BCE Going Deeper - Part 3 - Debugging IP

At the start of 2013, BCE at RTL City was a hole in Luxembourg’s ground and in less than four years they were on air broadcasting 35 different channels across Europe and Singapore. Costas Colombus is BCE’s Technology Projects and Support Director and gave The Broadcast Bridge a unique insight into how they made this mammoth installation work, including describing the issues and how they overcame them along the way.

In this third article in the series we look at the challenges that occur in IP networks, how to detect them, and the network tools needed to fix them.

BCE decided to use a fully redundant system consisting of two routers; Juniper and Arista.

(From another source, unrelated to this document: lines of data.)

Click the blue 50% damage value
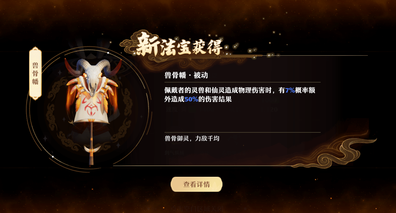 tap(191, 99)
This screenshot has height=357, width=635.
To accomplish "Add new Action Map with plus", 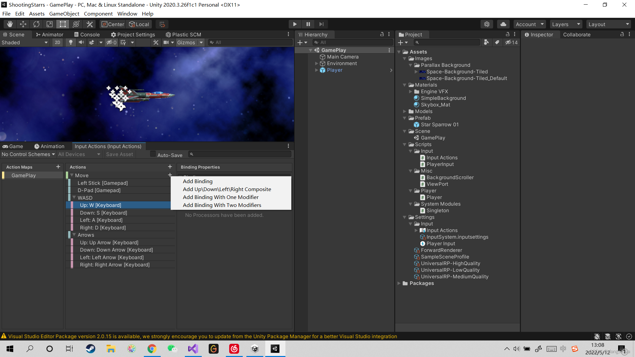I will coord(58,167).
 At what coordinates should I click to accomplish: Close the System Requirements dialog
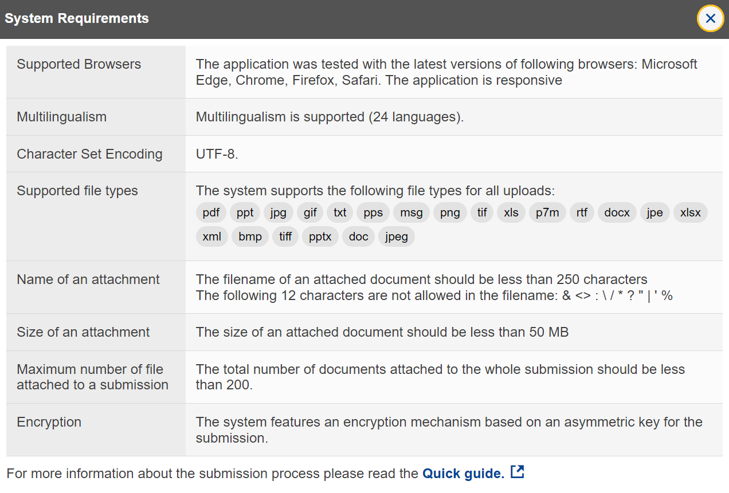tap(710, 18)
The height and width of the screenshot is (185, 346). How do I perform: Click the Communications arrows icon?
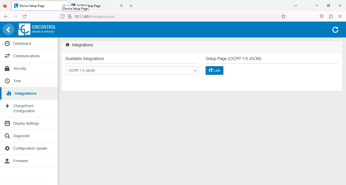click(7, 56)
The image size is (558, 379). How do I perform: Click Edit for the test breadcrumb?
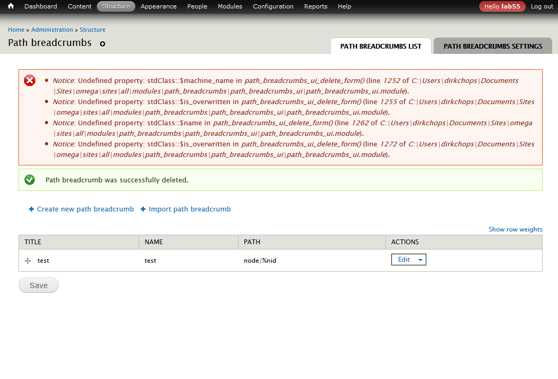pyautogui.click(x=404, y=260)
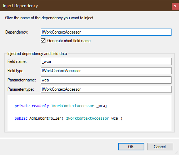Click the resize grip in the dialog corner

tap(177, 153)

During the installation phase, Costas detected problems with the network common to both IP routers; randomly, video feeds would break up with no obvious reason.

To introduce video into the network, BCE’s principle technology contractors SAM, provided video gateways, devices to convert HD-SDI to ST-2022 IP and aggregate many sources onto one 40GB/s fiber. Video disturbances in one of the gateway sources could manifest themselves as dropped packets in the IP domain.

Data mining tools from the IT industry helped log events and hone in on the source of the problems. BCE chose Paessler’s PRTG network monitoring solution to give a deep analysis of the network including lost packets and data rates. Network bandwidth monitoring is achieved using remote hardware devices, or extracting statistics using SNMP and sFlow.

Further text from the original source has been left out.